I’ve noticed an increase in the number of projects using monorepos. Unfortunately, I see a lack of discussion on the dangers of them or how to deal with those dangers. Few jump out of a plane without a parachute or even training and guidance to go along with the parachute. But, when it comes to monorepos we all too often do the software equivalent.
In the Go community this is more prevalent than in some others. I think that comes from the influence of Google who uses monorepos for their proprietary code. Google has had many years to learn how to use them well (hopefully). Not everyone has the benefit of that.
It’s worth noting that I’m not telling anyone whether they should leverage monorepos or not. I’ve done them numerous times. Though, these days I tend to use them far less. These are the things I wish I’d known before using them. Just don’t want folks to walk in blind.

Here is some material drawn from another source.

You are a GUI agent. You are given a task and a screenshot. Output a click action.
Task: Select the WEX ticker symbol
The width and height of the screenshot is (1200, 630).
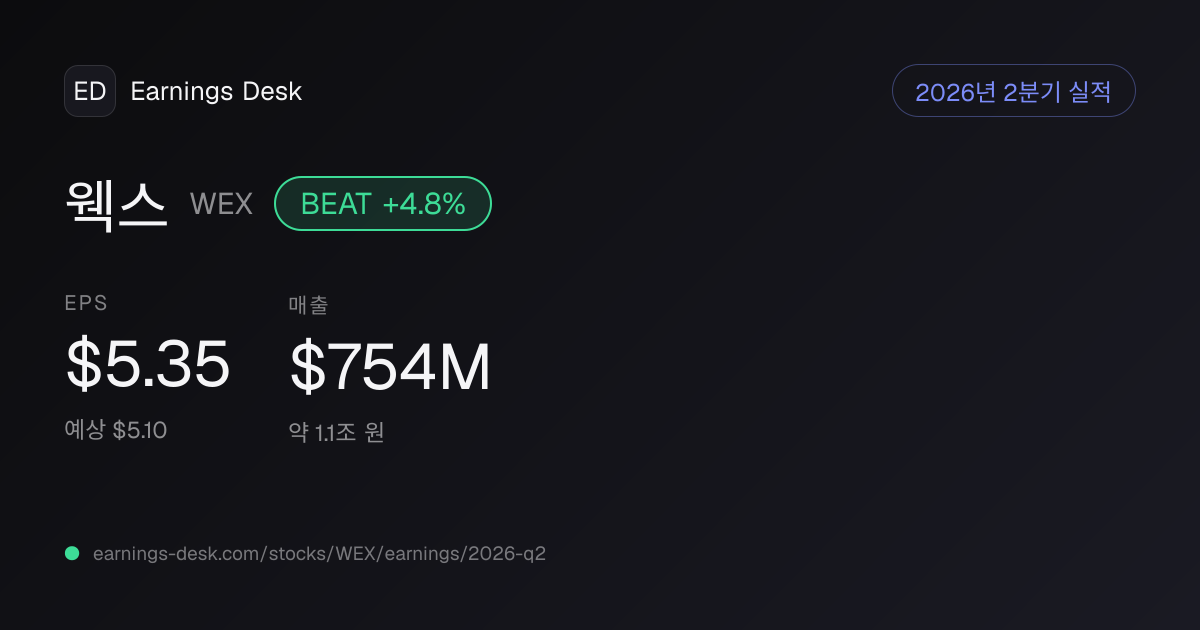click(x=221, y=205)
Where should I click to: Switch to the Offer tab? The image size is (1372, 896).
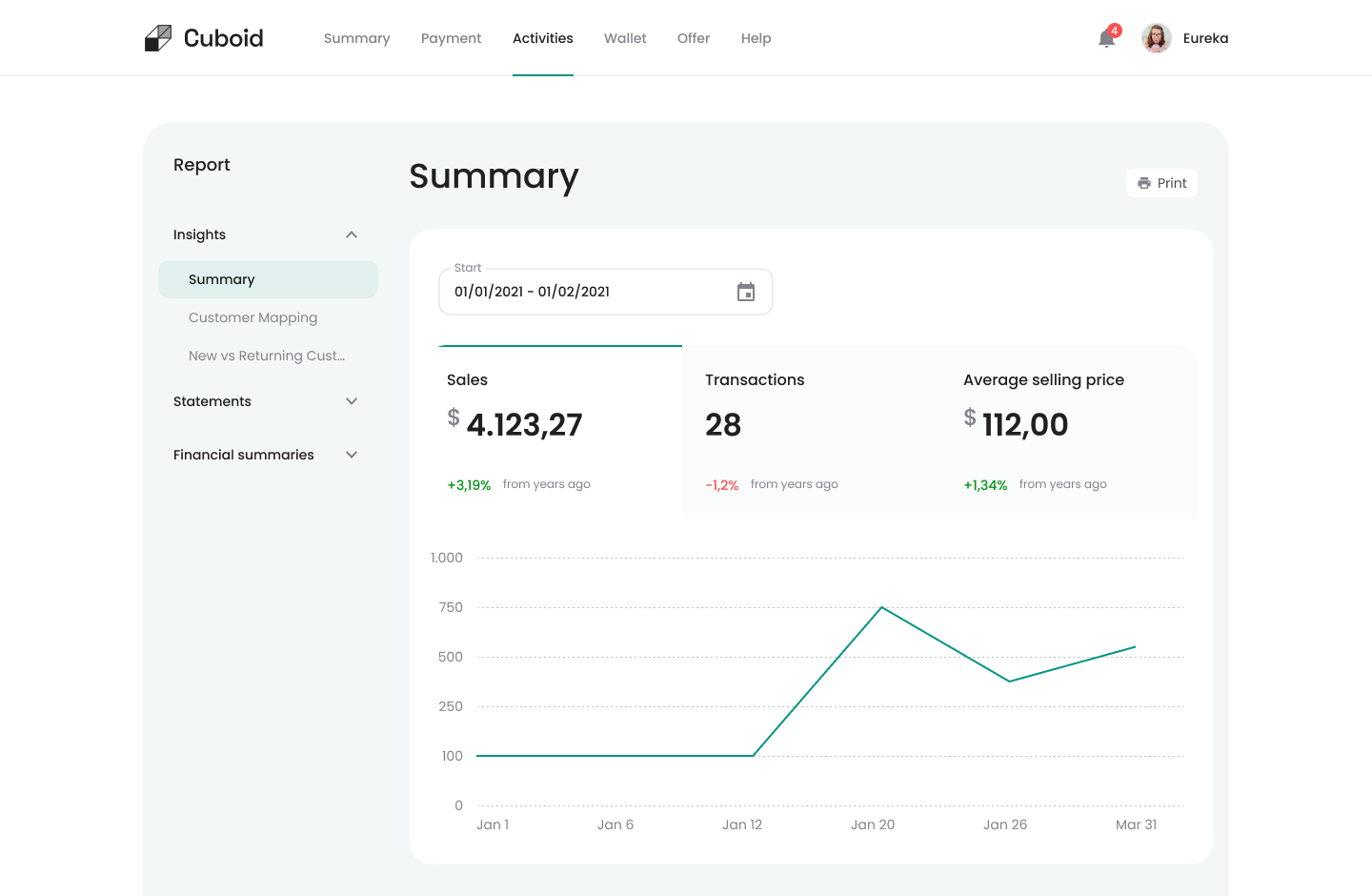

Loss of Version Information
So, you’re vendoring the dependencies you use. When your application is built and runs tests you don’t have to spend time pulling down external packages. That’s great.
What versions are the dependencies you’re using? Maybe you have the commit ids for the packages you use. Say you’re using a package version 1.2.3
but all you have is a commit id as a hash and there’s a security issue. They say versions prior to 1.3.0
are vulnerable but not after. You have just a commit id. How do you know if you’re vulnerable and should update?
I’ve seen a number of monorepos where the details of imported libraries are lost. Without those details it can be hard to deal with updates around things like security issues.
Forking Packages
Those vendored libraries, stored in your VCS, are an opportune target. You’ve got a change, that would be so nice to have, it’s tempting to just change it in your vendored copy. Now you have what you want.
Sometime later someone else comes along and updates the version of that vendored library. That change is gone. How long until someone detects it? Now what?
Don’t think this will happen to you? I’ve seen it. More than once. Even with a documented process and patch files stored to re-apply after updates.
SDK to API Mapping
One of the common themes I’ve been seeing lately is the SDK, REST library, or language binding is in the same repo as the application it talks to.
For the developers who are common between both this can be incredibly useful. But, there are still a couple of potential downfalls.
- When the SDK, Rest Library, or language binding is tightly coupled to the exact same API version being served up by the server you have a problem. The API should be versioned and communications happen based on the version rather than any implementation.
- Developers who consume the SDK, REST library, or language binding who don’t want the server. There are a lot of them. To download the server may be an annoyance. Something I’ve heard numerous times in “parking lot conversations”.
Build And Test Bloat
Ever seen a build and test run take a long time? I’m talking an hour or longer. I’m aware of multiple monorepos where this is the case.
When you have a monorepo broken up into libraries each can be independently and individually tested where there are changes to them. When you have a monorepo it can pragmatically be more difficult. Folks will often built and test in one big shot. Now, apply those large test runs to every push. The CI/CD process can become painful.
Conclusion
Know what you’re getting into with monorepos. These are just a few of the issues I’ve encountered. There are more. Monorepos aren’t a silver bullet. If you do them I recommend being active and intentional about avoiding the pitfalls. Otherwise you could end up needing to untangle problems later.